Reproduce the lines of the listing exactly, beginning at the top, until the line with "Click the App badge in the 4:38 PM message" has been reproduced too.

<<<<

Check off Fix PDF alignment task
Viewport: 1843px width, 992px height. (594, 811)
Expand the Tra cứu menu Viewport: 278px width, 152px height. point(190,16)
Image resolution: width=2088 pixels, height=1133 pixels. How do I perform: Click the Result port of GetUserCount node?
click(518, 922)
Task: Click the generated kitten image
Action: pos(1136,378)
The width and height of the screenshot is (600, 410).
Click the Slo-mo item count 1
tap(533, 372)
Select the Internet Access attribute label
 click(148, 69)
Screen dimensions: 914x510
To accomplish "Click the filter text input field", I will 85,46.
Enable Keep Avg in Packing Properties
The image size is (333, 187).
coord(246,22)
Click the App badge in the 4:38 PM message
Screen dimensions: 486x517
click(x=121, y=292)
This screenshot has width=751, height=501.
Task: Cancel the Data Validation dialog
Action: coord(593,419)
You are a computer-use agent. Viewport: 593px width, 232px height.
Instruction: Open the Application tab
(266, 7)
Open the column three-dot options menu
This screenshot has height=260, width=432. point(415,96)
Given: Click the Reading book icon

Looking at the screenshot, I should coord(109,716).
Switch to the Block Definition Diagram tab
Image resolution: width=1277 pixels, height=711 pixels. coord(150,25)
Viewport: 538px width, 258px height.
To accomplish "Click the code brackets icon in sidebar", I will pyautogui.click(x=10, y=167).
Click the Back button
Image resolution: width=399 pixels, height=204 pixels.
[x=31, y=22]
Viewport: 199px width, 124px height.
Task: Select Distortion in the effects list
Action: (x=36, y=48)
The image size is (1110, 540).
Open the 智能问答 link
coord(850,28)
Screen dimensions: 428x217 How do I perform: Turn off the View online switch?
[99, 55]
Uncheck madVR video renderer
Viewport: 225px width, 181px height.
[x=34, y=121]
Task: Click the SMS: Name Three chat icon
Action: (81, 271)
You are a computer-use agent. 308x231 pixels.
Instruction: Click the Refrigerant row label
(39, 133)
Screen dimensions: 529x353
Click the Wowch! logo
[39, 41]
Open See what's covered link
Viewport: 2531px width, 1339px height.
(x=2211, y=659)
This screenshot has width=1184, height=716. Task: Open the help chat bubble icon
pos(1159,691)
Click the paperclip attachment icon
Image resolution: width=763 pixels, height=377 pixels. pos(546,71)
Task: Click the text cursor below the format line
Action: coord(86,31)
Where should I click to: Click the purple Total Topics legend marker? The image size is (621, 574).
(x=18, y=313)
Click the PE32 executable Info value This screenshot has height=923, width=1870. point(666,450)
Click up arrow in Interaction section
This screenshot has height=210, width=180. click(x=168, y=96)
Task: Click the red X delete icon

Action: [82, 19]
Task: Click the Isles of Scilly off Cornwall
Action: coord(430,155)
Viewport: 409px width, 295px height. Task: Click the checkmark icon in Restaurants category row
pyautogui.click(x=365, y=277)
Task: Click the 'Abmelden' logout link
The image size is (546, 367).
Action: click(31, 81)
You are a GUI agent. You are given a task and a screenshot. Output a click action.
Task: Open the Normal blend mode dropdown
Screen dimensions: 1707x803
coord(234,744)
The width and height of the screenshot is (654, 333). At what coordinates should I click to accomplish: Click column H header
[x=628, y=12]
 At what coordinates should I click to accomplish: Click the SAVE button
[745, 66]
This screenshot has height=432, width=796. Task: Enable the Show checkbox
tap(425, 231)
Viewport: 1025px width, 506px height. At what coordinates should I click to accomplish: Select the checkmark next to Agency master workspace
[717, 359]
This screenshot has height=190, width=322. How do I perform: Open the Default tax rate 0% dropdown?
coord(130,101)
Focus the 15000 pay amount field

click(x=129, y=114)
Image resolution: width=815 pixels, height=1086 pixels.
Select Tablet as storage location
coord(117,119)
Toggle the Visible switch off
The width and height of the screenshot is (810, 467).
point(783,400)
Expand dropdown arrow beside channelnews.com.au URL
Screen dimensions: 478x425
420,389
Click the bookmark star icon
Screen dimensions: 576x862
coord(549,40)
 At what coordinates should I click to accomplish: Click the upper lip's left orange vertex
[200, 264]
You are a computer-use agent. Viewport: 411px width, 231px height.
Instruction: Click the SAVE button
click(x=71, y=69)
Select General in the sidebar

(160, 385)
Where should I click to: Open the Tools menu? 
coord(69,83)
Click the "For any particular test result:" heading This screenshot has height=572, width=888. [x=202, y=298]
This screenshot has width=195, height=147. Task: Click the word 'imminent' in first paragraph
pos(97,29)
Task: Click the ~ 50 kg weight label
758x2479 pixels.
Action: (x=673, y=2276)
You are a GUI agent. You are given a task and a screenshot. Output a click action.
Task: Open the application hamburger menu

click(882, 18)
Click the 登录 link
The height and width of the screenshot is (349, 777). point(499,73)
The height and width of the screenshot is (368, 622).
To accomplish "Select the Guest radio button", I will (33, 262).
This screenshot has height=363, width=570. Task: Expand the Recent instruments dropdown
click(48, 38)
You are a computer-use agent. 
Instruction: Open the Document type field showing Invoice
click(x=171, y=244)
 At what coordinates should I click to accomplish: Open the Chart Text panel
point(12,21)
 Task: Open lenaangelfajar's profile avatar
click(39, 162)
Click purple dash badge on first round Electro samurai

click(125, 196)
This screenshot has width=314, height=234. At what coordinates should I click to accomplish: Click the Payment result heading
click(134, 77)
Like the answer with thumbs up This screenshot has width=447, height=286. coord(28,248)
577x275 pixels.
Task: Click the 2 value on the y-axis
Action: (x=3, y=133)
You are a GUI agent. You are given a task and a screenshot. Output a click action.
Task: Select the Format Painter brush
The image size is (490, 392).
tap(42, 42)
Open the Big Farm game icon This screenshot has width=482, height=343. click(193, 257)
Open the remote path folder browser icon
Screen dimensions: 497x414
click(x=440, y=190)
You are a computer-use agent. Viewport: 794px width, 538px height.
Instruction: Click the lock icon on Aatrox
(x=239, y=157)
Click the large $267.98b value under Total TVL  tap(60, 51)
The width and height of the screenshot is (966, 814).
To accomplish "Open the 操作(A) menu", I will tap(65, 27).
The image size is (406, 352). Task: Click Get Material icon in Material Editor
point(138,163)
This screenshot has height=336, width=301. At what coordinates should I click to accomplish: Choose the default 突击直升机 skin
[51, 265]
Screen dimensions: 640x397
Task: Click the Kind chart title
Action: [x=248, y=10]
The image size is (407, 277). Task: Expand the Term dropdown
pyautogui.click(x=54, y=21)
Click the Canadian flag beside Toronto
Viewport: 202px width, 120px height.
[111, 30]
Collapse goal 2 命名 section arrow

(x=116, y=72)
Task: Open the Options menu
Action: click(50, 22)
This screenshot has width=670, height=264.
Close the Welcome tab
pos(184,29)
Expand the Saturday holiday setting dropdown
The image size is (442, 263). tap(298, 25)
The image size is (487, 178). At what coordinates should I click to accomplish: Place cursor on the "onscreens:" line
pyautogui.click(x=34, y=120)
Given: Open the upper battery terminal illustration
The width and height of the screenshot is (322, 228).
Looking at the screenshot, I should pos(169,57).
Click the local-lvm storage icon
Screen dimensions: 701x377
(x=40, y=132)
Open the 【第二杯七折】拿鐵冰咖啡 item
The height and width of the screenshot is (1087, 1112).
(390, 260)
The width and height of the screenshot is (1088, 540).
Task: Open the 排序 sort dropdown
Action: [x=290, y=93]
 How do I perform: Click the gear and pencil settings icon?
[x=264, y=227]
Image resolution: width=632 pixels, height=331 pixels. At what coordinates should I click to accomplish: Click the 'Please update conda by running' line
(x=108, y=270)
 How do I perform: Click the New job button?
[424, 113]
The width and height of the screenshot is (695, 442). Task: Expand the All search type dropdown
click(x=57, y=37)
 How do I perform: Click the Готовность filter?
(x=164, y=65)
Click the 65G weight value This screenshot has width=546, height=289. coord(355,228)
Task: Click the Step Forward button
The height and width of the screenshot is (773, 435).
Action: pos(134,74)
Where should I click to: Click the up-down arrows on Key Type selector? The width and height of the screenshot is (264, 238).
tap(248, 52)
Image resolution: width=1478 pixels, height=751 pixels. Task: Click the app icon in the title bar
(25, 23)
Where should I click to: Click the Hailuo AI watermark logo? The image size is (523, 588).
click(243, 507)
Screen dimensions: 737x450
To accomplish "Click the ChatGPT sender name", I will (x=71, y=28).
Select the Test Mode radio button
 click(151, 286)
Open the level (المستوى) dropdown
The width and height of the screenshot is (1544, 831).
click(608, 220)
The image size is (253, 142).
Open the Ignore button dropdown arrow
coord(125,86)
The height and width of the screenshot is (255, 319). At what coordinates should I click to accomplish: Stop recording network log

>>>>

# Output below
Check off Fix PDF alignment task
Viewport: 1843px width, 992px height. (594, 811)
Expand the Tra cứu menu Viewport: 278px width, 152px height. point(190,16)
Image resolution: width=2088 pixels, height=1133 pixels. How do I perform: Click the Result port of GetUserCount node?
click(518, 922)
Task: Click the generated kitten image
Action: pos(1136,378)
The width and height of the screenshot is (600, 410).
Click the Slo-mo item count 1
tap(533, 372)
Select the Internet Access attribute label
 click(148, 69)
Screen dimensions: 914x510
To accomplish "Click the filter text input field", I will 85,46.
Enable Keep Avg in Packing Properties
The image size is (333, 187).
coord(246,22)
Click the App badge in the 4:38 PM message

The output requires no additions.